• _About this exercise_
In the records that follow, the lines from the one containing "Identify the click" to the one containing "Purple Gift Set (151, 396)", inclusive, are to be given again exactly.

• _Records for this task_
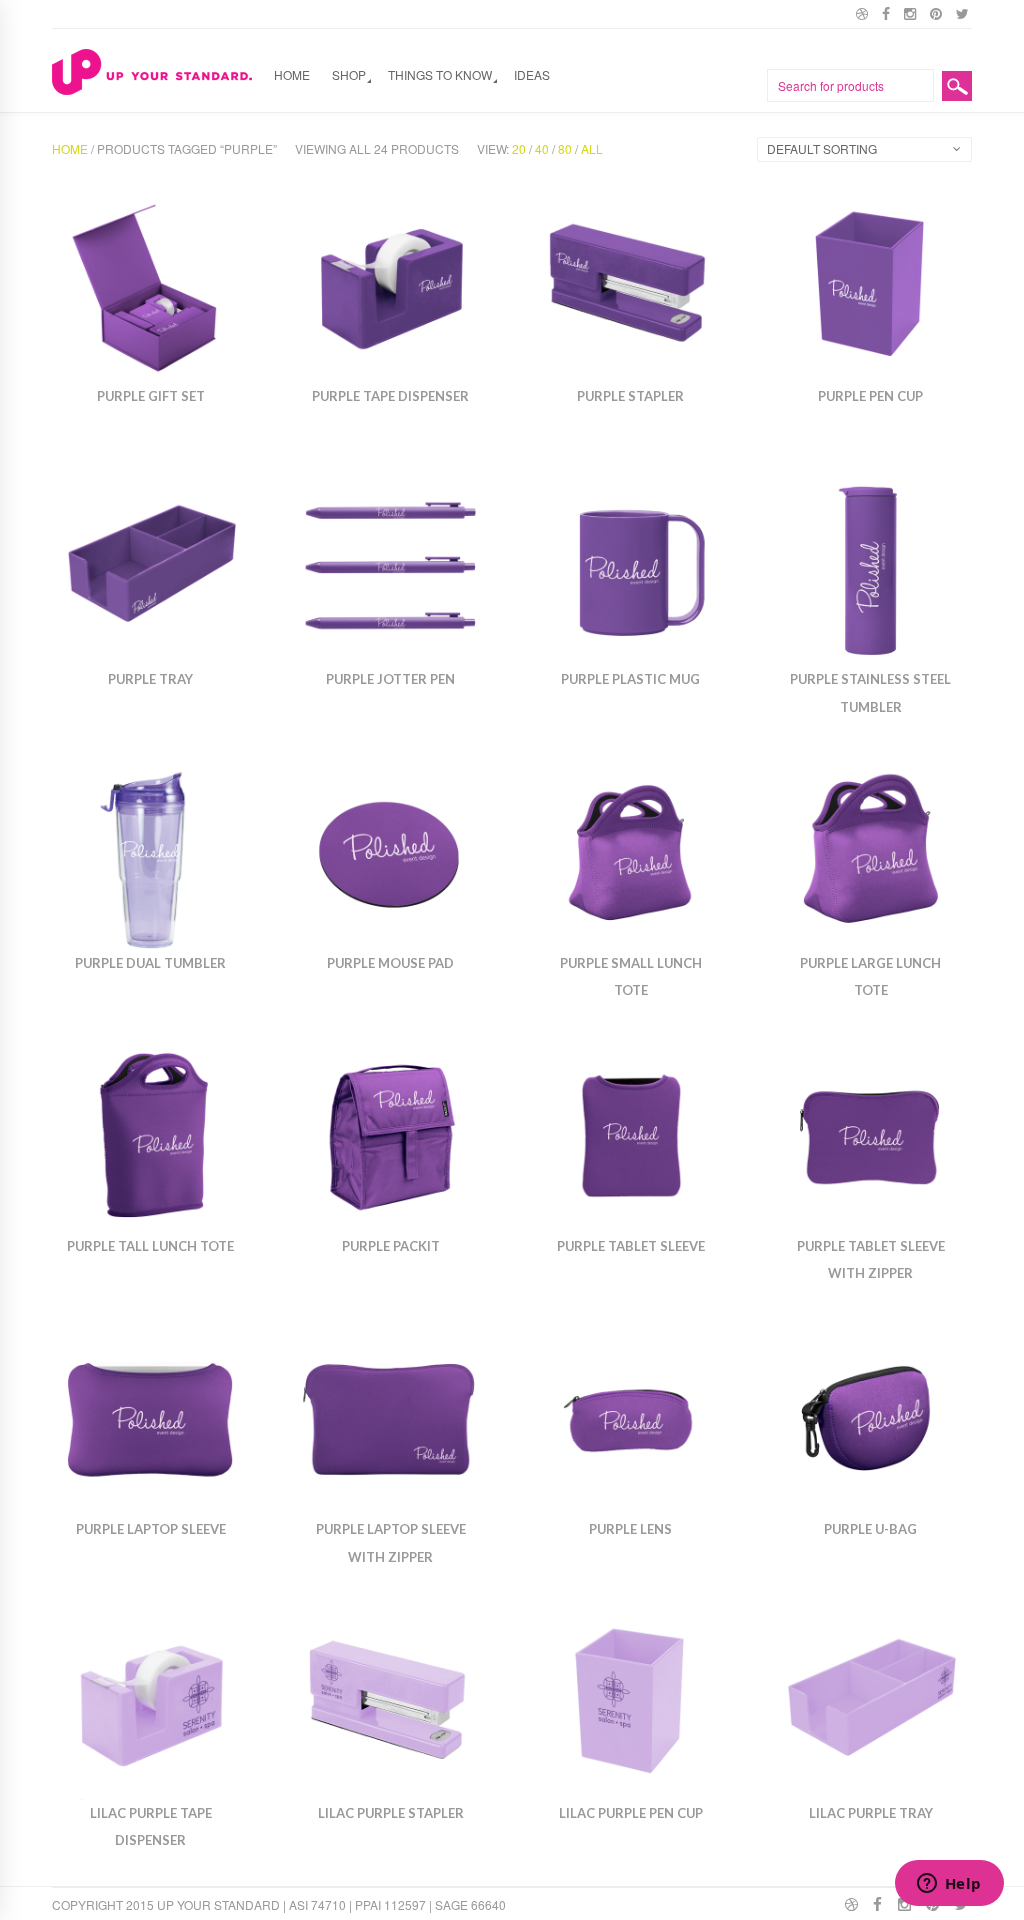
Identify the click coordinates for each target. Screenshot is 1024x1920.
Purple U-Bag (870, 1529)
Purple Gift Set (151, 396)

--

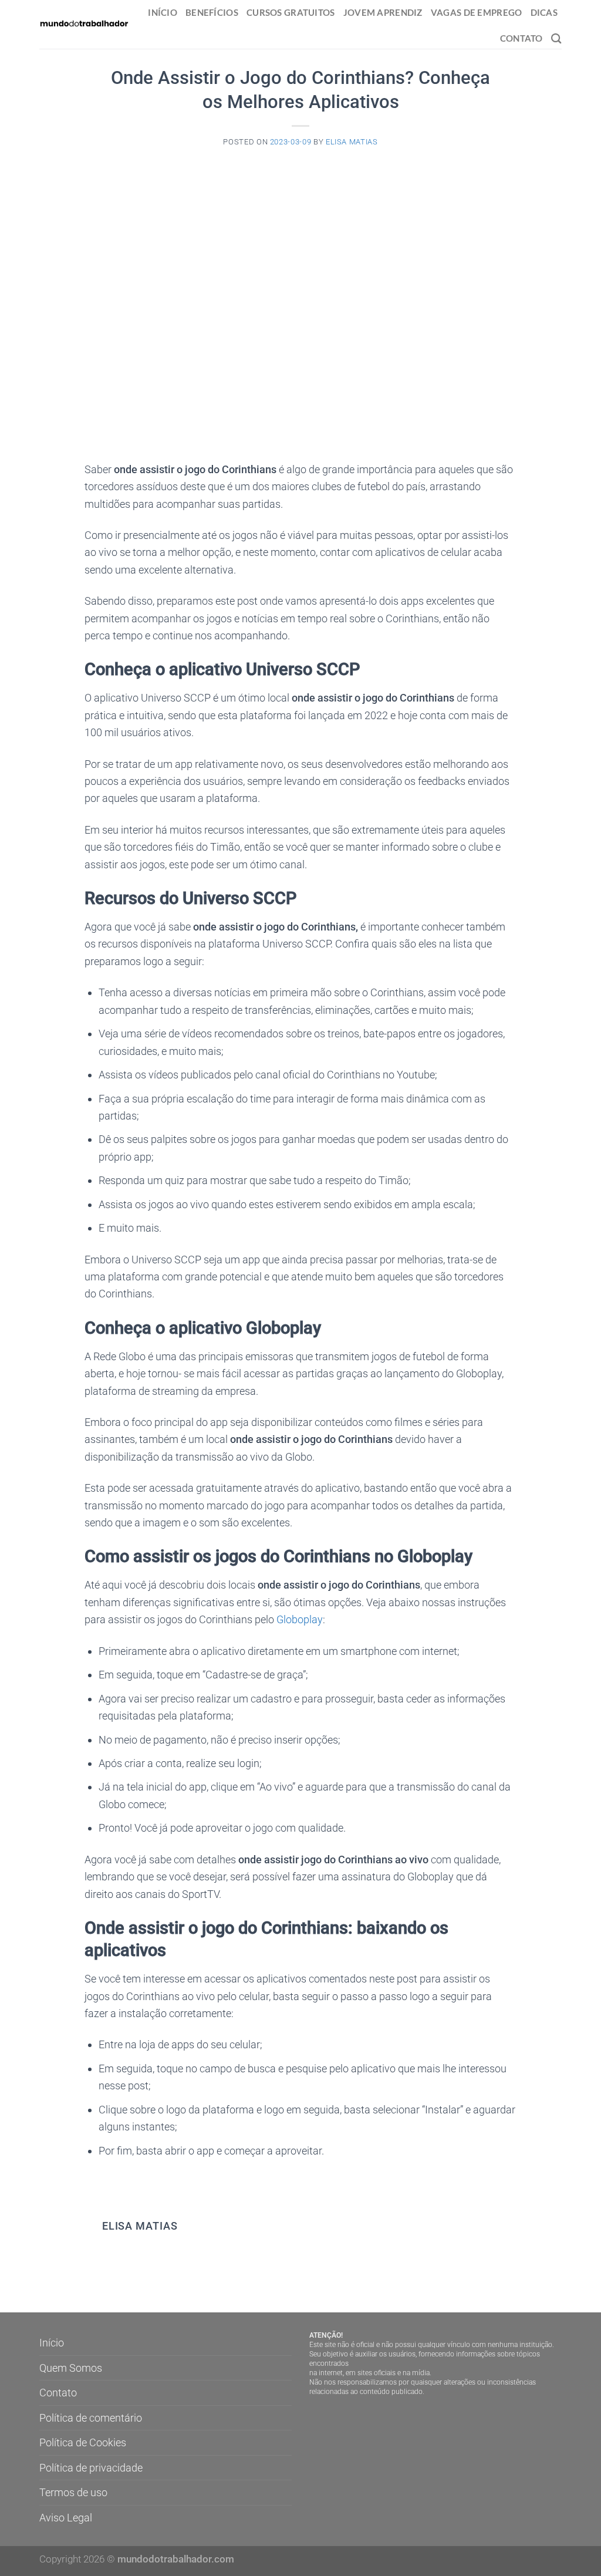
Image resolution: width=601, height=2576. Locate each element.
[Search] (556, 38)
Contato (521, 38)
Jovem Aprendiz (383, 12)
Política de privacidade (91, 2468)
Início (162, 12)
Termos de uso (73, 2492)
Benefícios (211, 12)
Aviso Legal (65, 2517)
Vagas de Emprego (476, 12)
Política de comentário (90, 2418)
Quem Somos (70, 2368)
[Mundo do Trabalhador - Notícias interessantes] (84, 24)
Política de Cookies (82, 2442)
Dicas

• _Answer section_
Identify the click coordinates for each target. Screenshot is 1024x1920.
Purple U-Bag (870, 1529)
Purple Gift Set (151, 396)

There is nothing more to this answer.